#### DATA FOR THIS EXERCISE

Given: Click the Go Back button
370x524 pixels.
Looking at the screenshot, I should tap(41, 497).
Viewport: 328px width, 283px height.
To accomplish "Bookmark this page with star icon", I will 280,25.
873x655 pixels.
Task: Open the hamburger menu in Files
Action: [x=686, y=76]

########
#### DATA FOR THIS EXERCISE

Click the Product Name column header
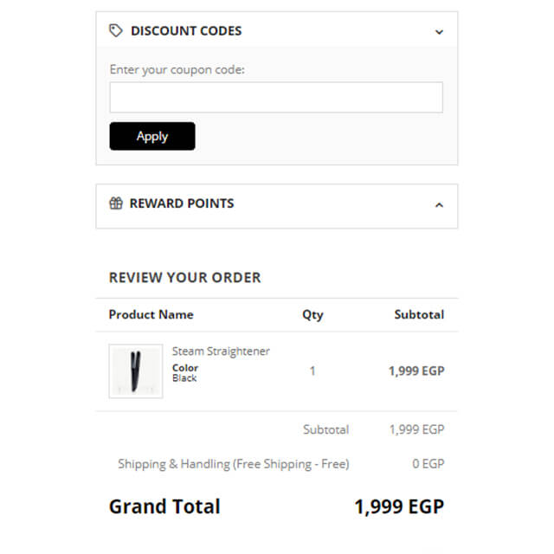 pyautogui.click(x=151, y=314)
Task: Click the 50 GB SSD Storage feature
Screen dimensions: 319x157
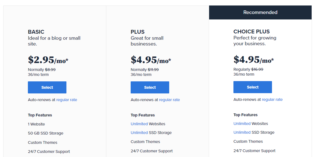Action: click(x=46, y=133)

########

Reproduce the rows from the line containing "Viewport: 328px width, 283px height." through the line containing "Action: [x=686, y=76]", inclusive, without any changes.

• EXERCISE RESULT:
Viewport: 328px width, 283px height.
To accomplish "Bookmark this page with star icon", I will 280,25.
873x655 pixels.
Task: Open the hamburger menu in Files
Action: [x=686, y=76]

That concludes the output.